Wednesday, January 11, 2012

The Mundelein Psalter:a Chant-able breviary

Part 2 of my paean of praise to the Mundelein Psalter.

Moving past Father Douglas Martis' beautiful introductory essay about the Divine Office, which includes some basic instruction on how to read chant notation (using the do, re,mi method), we'll jump to the four-week psalter. Here is the the opening of Psalm 63:

The little piece at the top a line of music, called the  psalm tone. Every verse of the psalm is chanted to the psalm tone, thus you'll be repeating it over and over. Now, notice the text of the psalm. See how the word you is italicized? The italicized word signals you to move from the first note (called the "reciting tone") to the next 3 notes in the first part of the psalm tone. Then, after the asterisk, you go with the reciting note of part two of the psalm tone, and again, move to the next three notes starting with the italicized word soul.

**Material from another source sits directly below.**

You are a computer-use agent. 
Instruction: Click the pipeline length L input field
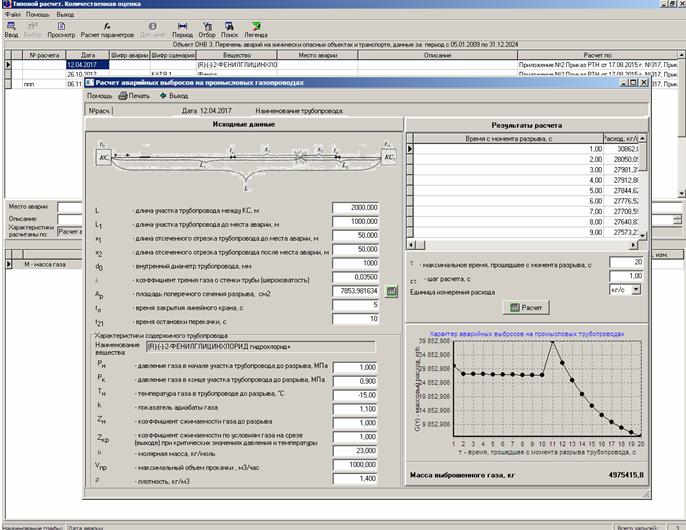click(356, 207)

Does that sound complicated? Or perhaps  you're  thinking, "But I can barely read regular music, much less Gregorian notes!"   Well, fear not!  The Mundelein Psalter comes with tech support. Go here and listen to an audio file to see how these notes should sound. Every psalm tone in the book--there's about 8 of them--can be accessed from this page. Just click on the "voice" option. Father sings the "Glory Be" for each tone.Once you've heard it a few times, it's not  hard to apply it to the psalms and canticles.

 These psalm tones are very simple to learn and to sing. This is not like the more complicated Gregorian  chant done by a schola during an Extraordinary form mass (if you've ever been so fortunate as to hear that.)It's basic and repetitive. Chanting has two purposes: to slow you down just enough (compared to reciting) to help you savor the Word of God, and to add the beauty of melody. These psalm tones fulfill those purposes perfectly.

And I almost forgot--for people like me who read regular music but are confused by Gregorian notation, you can also download the psalm tones in modern notation.  Thanks to this support site, the Mundelein Psalter isn't just a book, it's an entire  system for learning to chant the Divine Office. It seems  that, unlike publishers of other  breviaries, the editor, composer, and publisher of the Mundelein Psalter was actually  thinking about us poor lay folk rather than just seminarians and postulants who can learn directly from the more experienced. They were actually thinking about us, struggling alone at home or with the tiny group that stays after daily mass to do morning prayer.  Amazing.

So, if you think you are being called to explore chanting the Divine Office, the Mundelein Psalter is well worth the price. ($50 new, $37 used on Amazon).